[Exercise data Boundary: Start]

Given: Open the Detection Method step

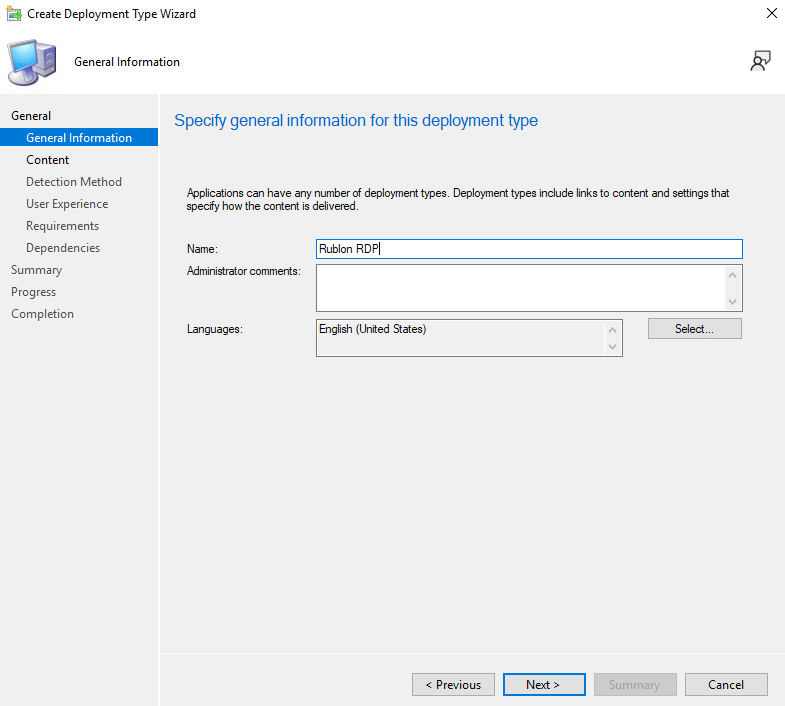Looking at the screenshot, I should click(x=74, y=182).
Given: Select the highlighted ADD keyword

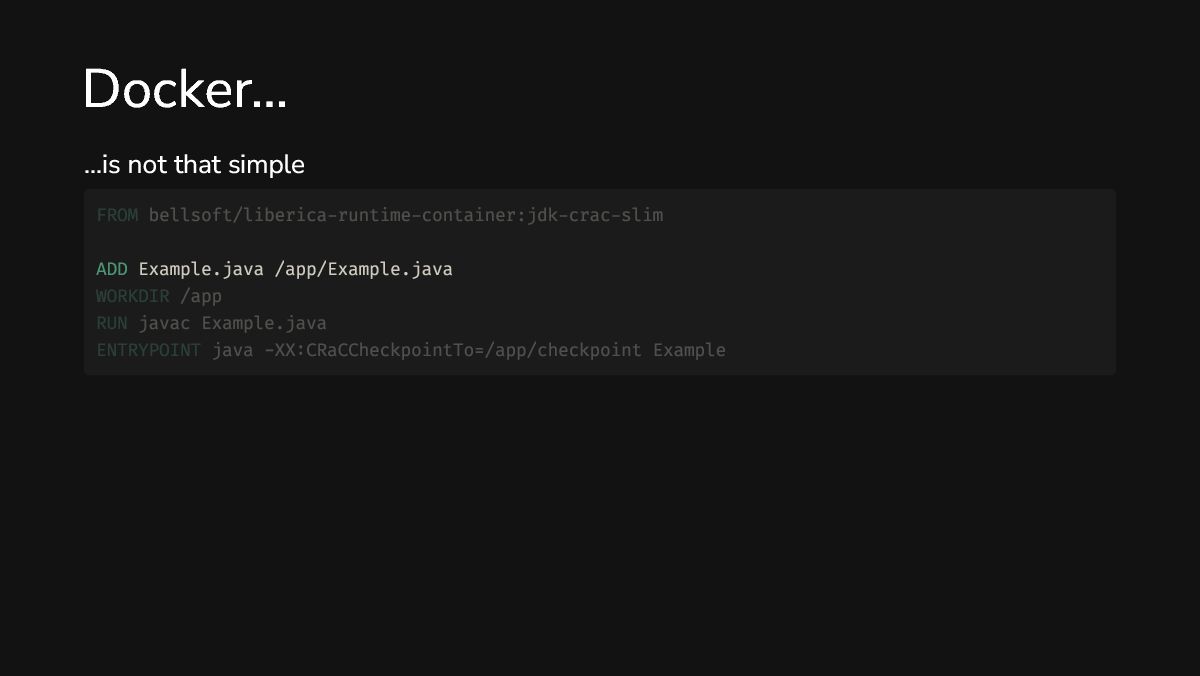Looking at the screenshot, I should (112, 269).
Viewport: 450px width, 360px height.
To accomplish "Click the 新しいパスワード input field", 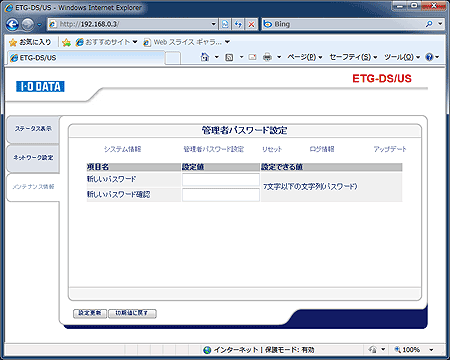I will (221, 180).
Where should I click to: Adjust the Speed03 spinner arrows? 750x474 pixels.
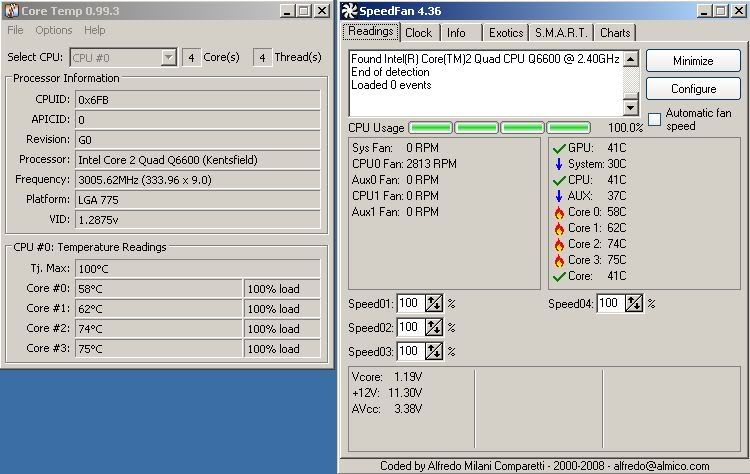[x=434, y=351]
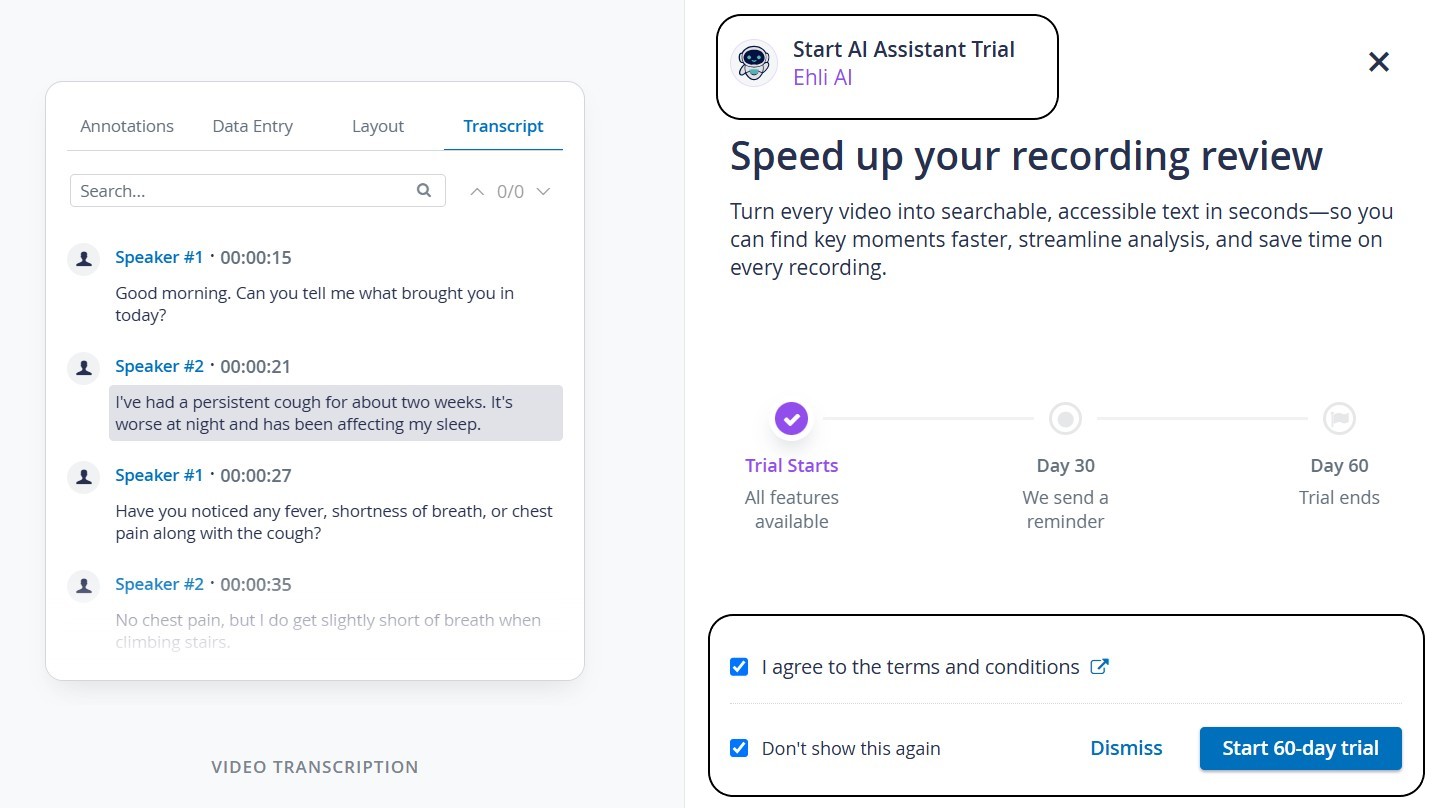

[Exercise data Boundary: End]

- _What this task involves_:
The copy must start at the line containing "Where should I" and end at the last line of the records, matching each line exactly and holding no pictures.

- _Response_:
Where should I click to: Adjust the Speed03 spinner arrows? 750x474 pixels.
[x=434, y=351]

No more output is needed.